§ **Text block**:
▼
View on GitHub
K / Programming Model

Kappa aims to run mostly unmodified Python 3 code on serverless platforms. As such, Kappa application code is mostly just ordinary Python 3 code, with a few extra features and restrictions which are described below.

Application Structure

A Kappa application lives in a directory named after the application (e.g., ./factorial). The application directory must contain a file named handler.py, which is the entry point script of the application. This Python file must, in turn, define a function named handler with the following signature:

def handler(event, _):
    pass

Kappa starts an application by calling this function.

The handler function takes two positional arguments. The first argument, event, contains application input specified by the user in JSON form at invocation time. The event argument can be of arbitrary type as long as it is expressible in JSON. The second argument is currently unused.

A Kappa application may also contain files and directory other than the entry point script; they can be Python packages imported by the application (e.g., numpy), configuration files, etc. Be mindful, however, of these caveats:

Execution

An execution of a Kappa application consists of executing Kappa tasks, each of which is a logical thread of execution.

Each task executes a Python function call f(*args), where both the function f and the arguments args are specified when the task is spawned. At startup time, the Kappa library automatically spawns a very first task running handler(event, None), where event is user-supplied application input.

Generally, each task is run on top of lambda functions, which are time-bounded execution contexts provided by the serverless platform. Since each lambda function has a time limit, a Kappa task should take checkpoints periodically so that when a lambda function dies, the task can be resumed from a recent checkpoint on a fresh lambda function.
▲
§ **Aim**:
Please rewrite the stretch of the Kappa programming model text from "Kappa starts an" through "thread of execution.", putting "main script" wherever "entry point script" appears.

§ **Extracted information**:
▼
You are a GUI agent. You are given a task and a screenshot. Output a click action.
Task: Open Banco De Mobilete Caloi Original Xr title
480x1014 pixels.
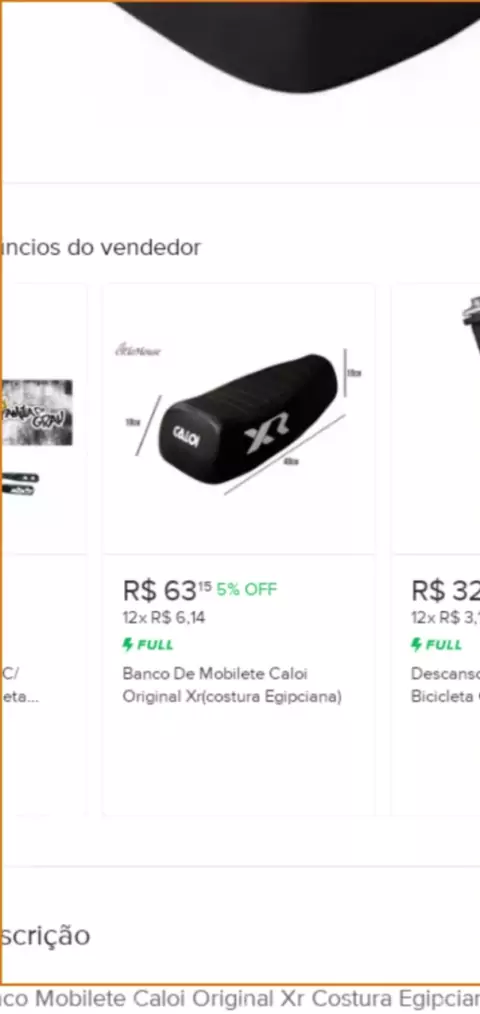(x=232, y=685)
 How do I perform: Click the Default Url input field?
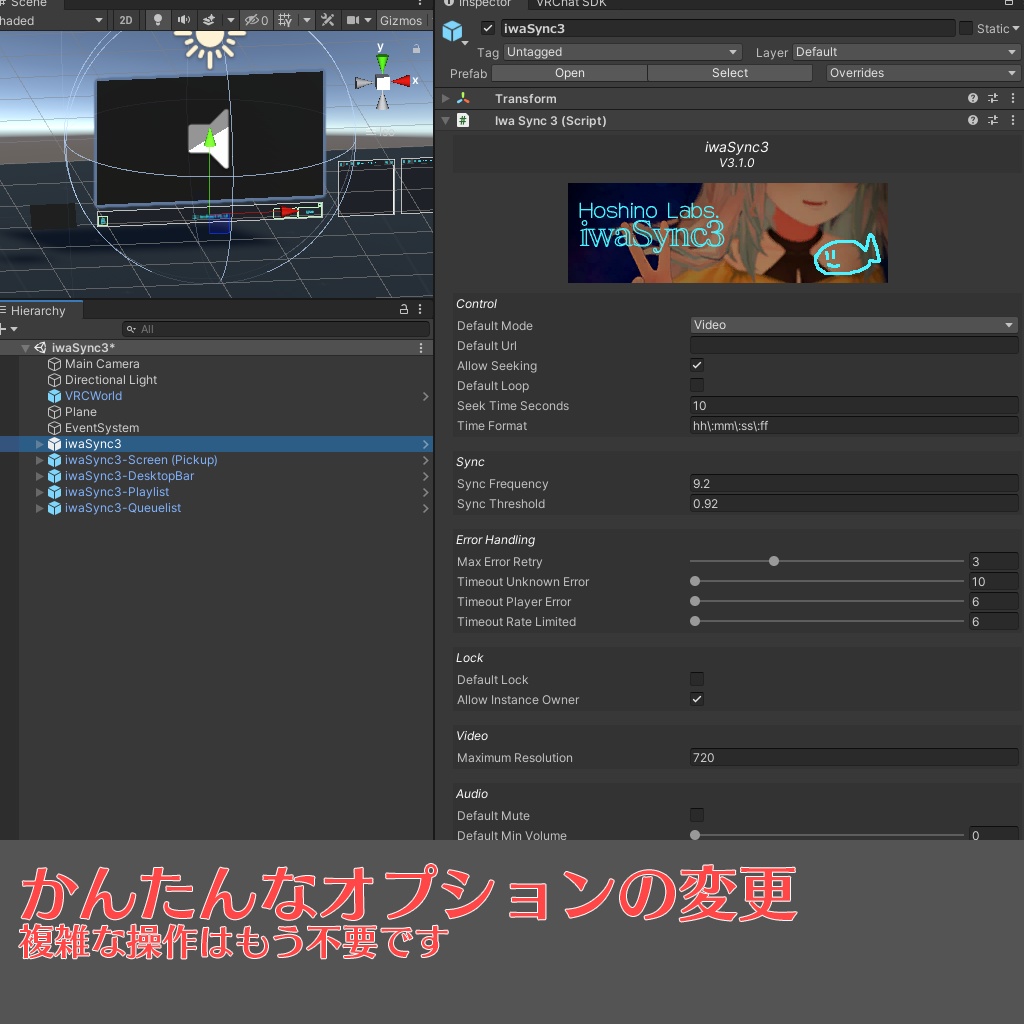pyautogui.click(x=853, y=345)
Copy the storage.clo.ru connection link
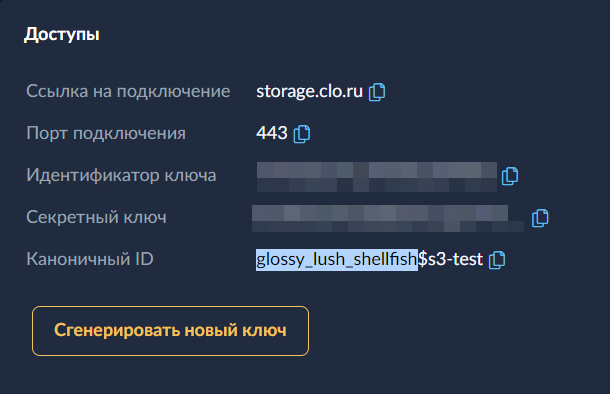Image resolution: width=610 pixels, height=394 pixels. tap(377, 92)
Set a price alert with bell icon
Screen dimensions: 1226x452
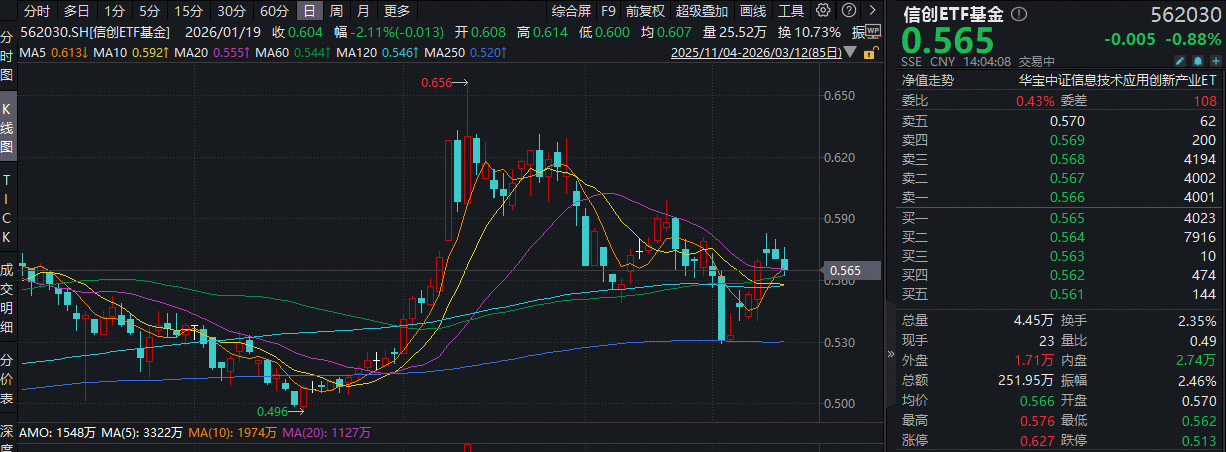point(1197,61)
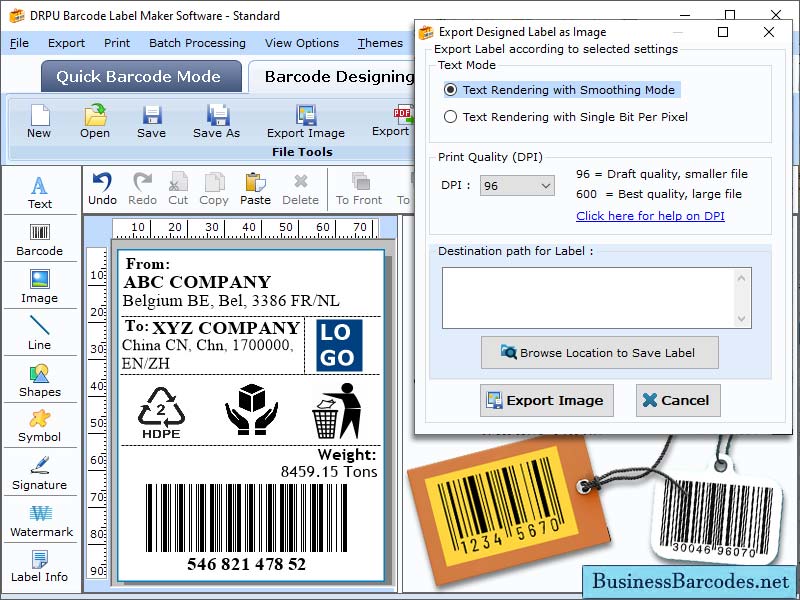The width and height of the screenshot is (800, 600).
Task: Click the Save As icon
Action: (x=215, y=122)
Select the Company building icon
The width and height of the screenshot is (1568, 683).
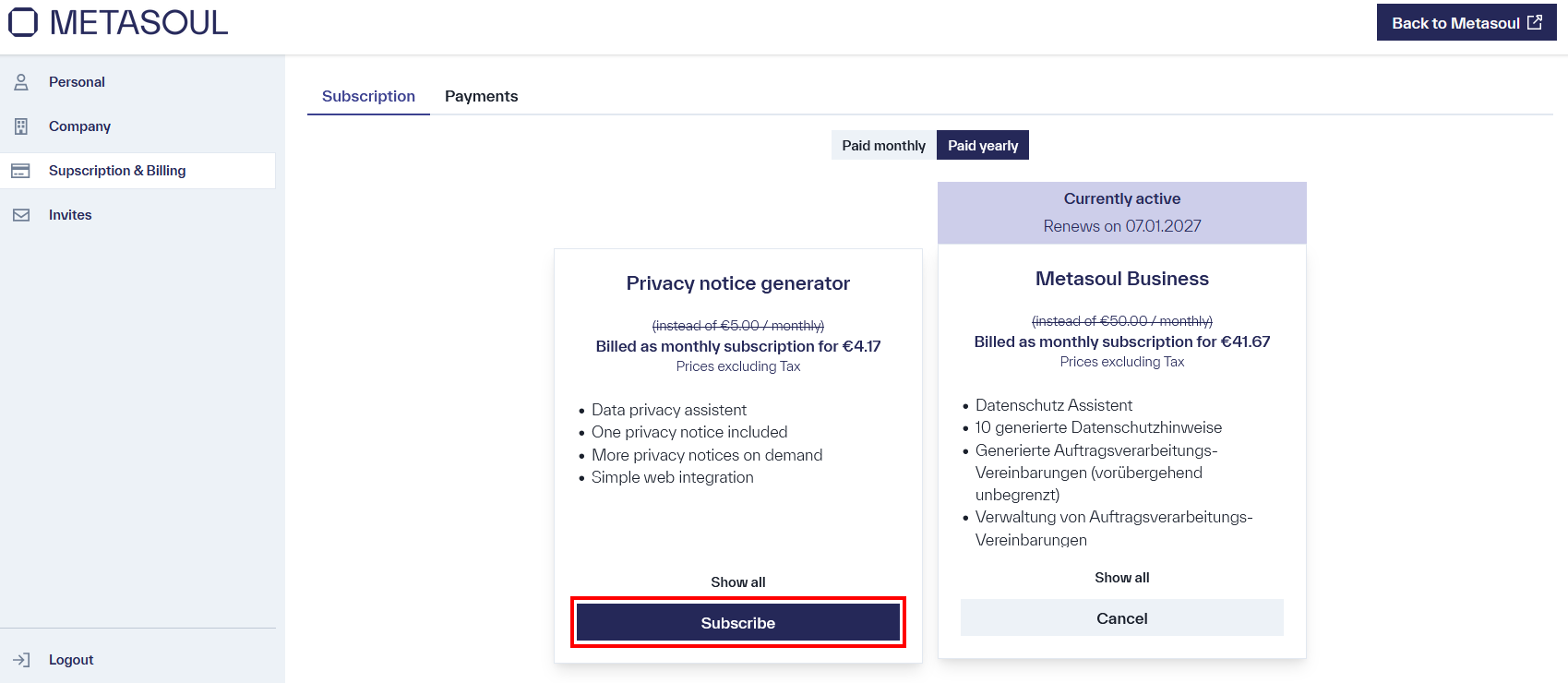[20, 126]
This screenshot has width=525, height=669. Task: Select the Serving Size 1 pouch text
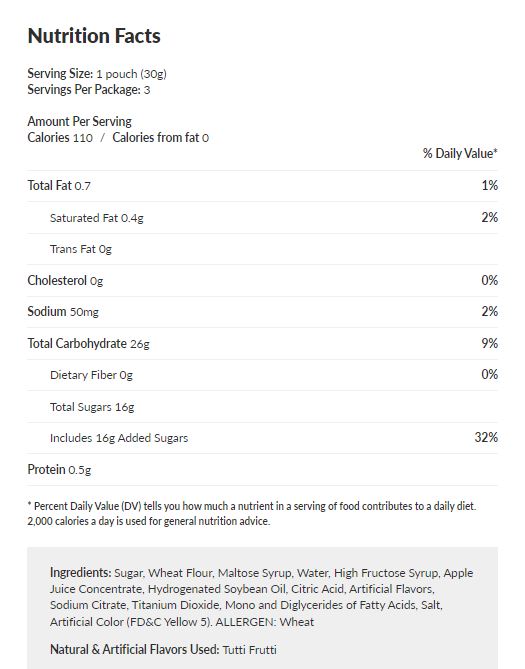click(97, 74)
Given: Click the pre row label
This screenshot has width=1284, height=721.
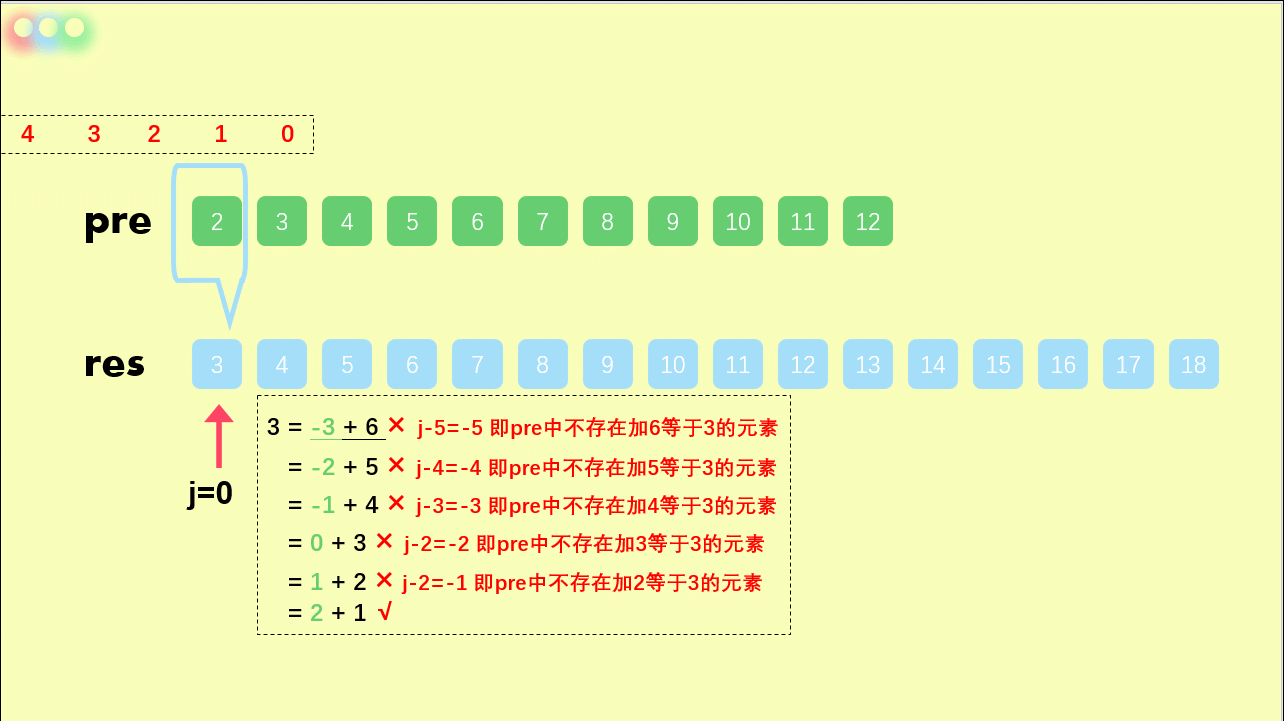Looking at the screenshot, I should pyautogui.click(x=118, y=222).
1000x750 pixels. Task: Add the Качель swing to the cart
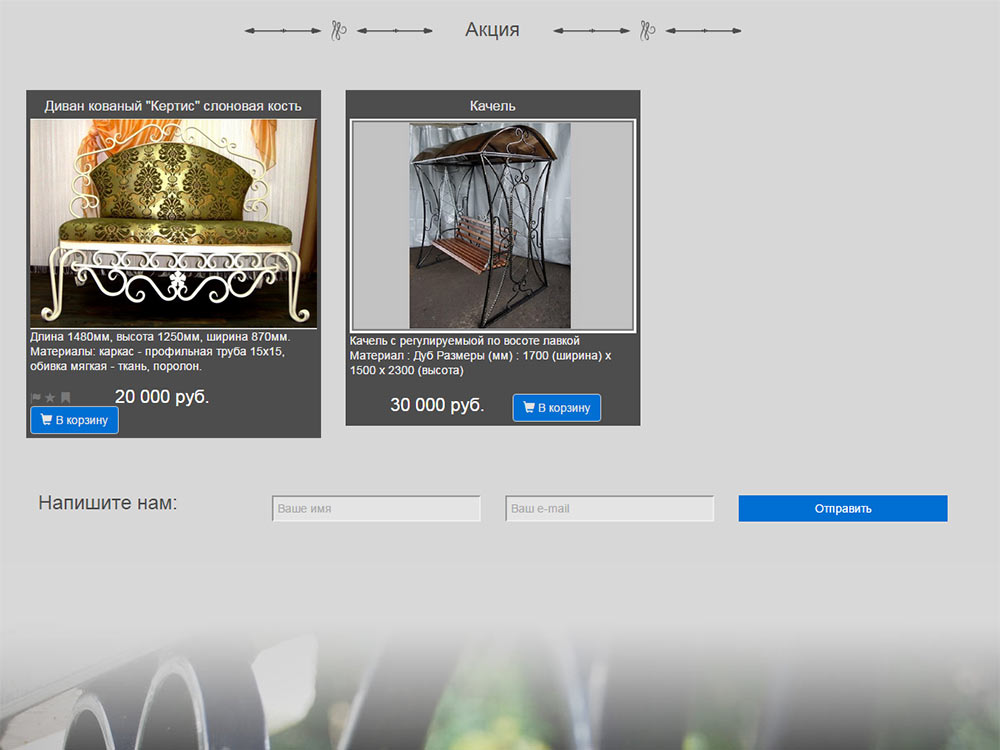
▲
§ **Task answer**:
Kappa starts an application by calling this function.

The handler function takes two positional arguments. The first argument, event, contains application input specified by the user in JSON form at invocation time. The event argument can be of arbitrary type as long as it is expressible in JSON. The second argument is currently unused.

A Kappa application may also contain files and directory other than the main script; they can be Python packages imported by the application (e.g., numpy), configuration files, etc. Be mindful, however, of these caveats:

Execution

An execution of a Kappa application consists of executing Kappa tasks, each of which is a logical thread of execution.